_WHAT IS REQUIRED_:
This exercise calls for all the entries that follow to be set down exactly, without their images.

···

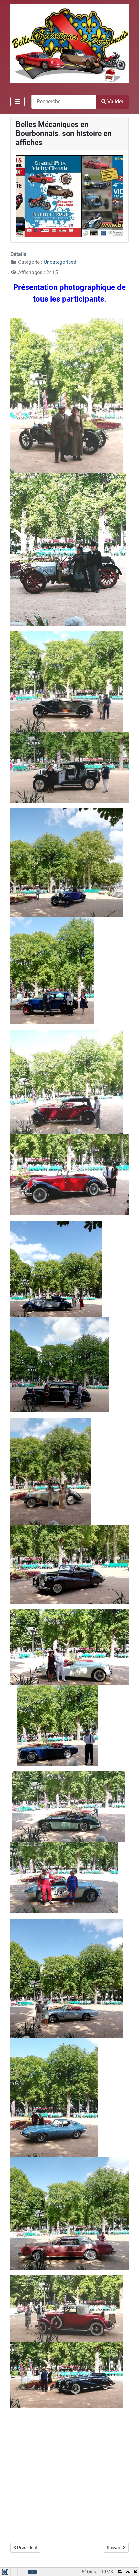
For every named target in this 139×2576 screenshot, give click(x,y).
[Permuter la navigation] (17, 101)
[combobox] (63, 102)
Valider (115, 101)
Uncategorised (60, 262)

···

_ANSWER BOX_:
For every named target in this 139×2576 screenshot, give click(x,y).
[Permuter la navigation] (17, 101)
[combobox] (63, 102)
Valider (115, 101)
Uncategorised (60, 262)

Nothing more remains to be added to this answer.